■ **Extracted text**
>>>

IN THE TENTH COURT OF APPEALS

No. 10-09-00226-CR

JAMES W. HARMS, Appellant v.

THE STATE OF TEXAS, Appellee

From the 13th District Court Navarro County, Texas Trial Court No. 32197

MEMORANDUM OPINION

Appellant pled guilty to the offense of theft of property valued at less than $1,500

and enhanced by two prior theft convictions to a state jail felony. TEX. PENAL CODE

ANN. § 31.03(e)(4)(D) (West Supp. 2010). Appellant also pled true to two enhancement

paragraphs which alleged sequential, final felony convictions that occurred prior to his

current offense. These enhancement paragraphs made the case a second degree felony.

TEX. PENAL CODE ANN. § 12.42(a)(2) (West Supp. 2010). Appellant entered his pleas

without any agreement as to his sentence. After a hearing, the trial court found appellant guilty, found the enhancement paragraphs true and assessed appellant’s

punishment at 18 years in prison. Appellant appeals.

During the night of August 11, 2008, appellant drove a pickup truck to the back

of a business. He stole two light stands, a jack stand, a screw jack, a section of chain

wire mesh and some other items of scrap metal worth a total of between $50 and $1,500.

The owner of the business had been plagued by a rash of thefts. He had just installed a

video surveillance system on his property which captured the crime on video.

Appellant’s criminal history included the two prior theft convictions used to enhance

his conviction and the two burglary of a habitation convictions used to prove the two

enhancement paragraphs. Neither the voluntariness of appellant’s plea nor the

sufficiency of the evidence is challenged.

In a single issue, appellant contends that his punishment exceeded the statutory

punishment range. He contends that the burglary of a habitation convictions were not

available for enhancement because they are a “grade of theft.” Thus, the correct

punishment range should have been for a state jail felony rather than a second degree

felony.

<<<

■ **Stated goal**
Write out the appeals court opinion word for word from "without any agreement" to "crime on video.". The lines after the opinion have nothing to do with this.

■ **Available data**
>>>

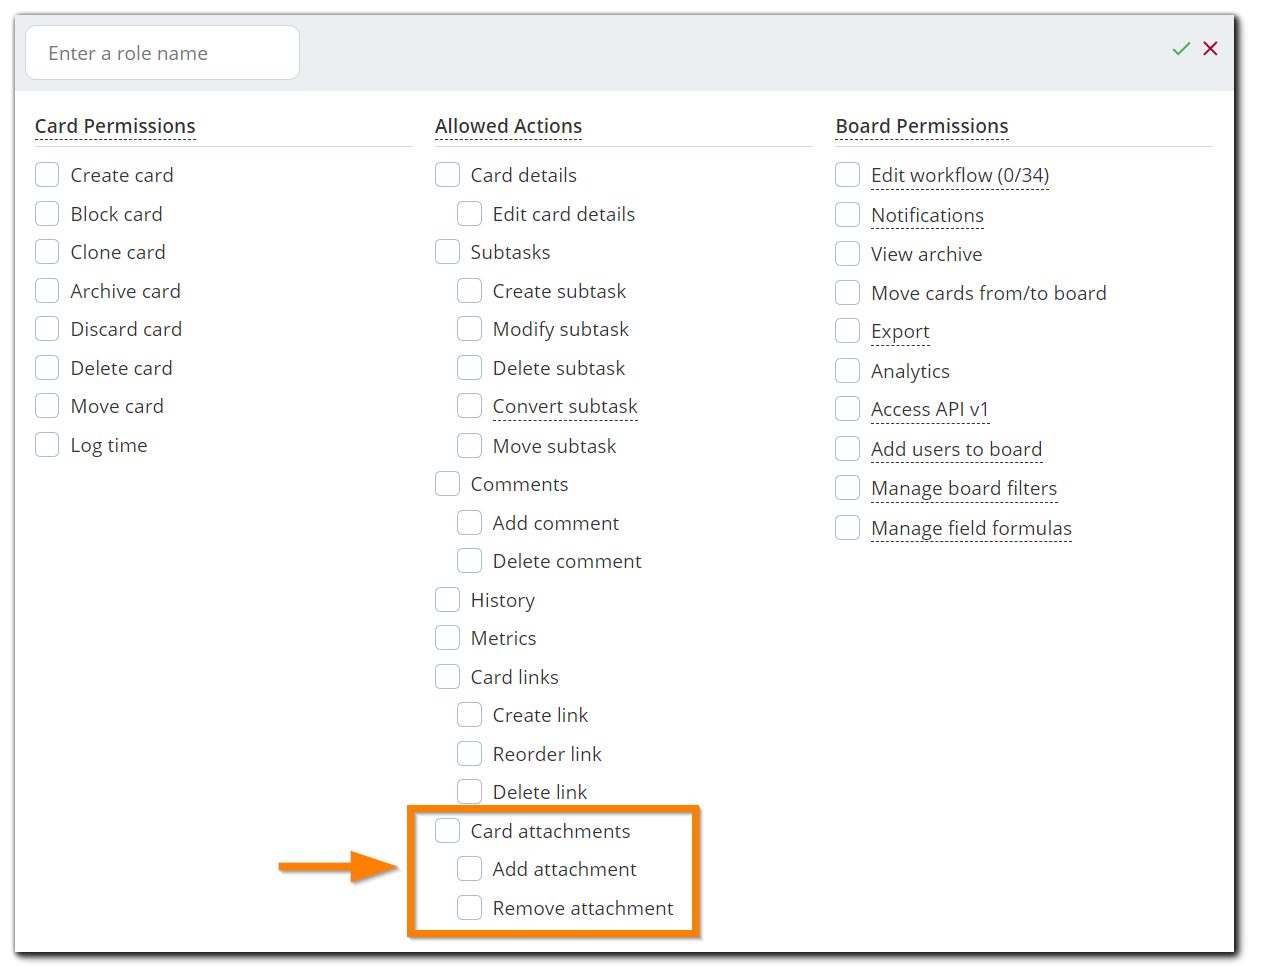Open the Edit workflow (0/34) link

point(959,174)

<<<

■ **Finished exercise**
without any agreement as to his sentence. After a hearing, the trial court found appellant guilty, found the enhancement paragraphs true and assessed appellant’s

punishment at 18 years in prison. Appellant appeals.

During the night of August 11, 2008, appellant drove a pickup truck to the back

of a business. He stole two light stands, a jack stand, a screw jack, a section of chain

wire mesh and some other items of scrap metal worth a total of between $50 and $1,500.

The owner of the business had been plagued by a rash of thefts. He had just installed a

video surveillance system on his property which captured the crime on video.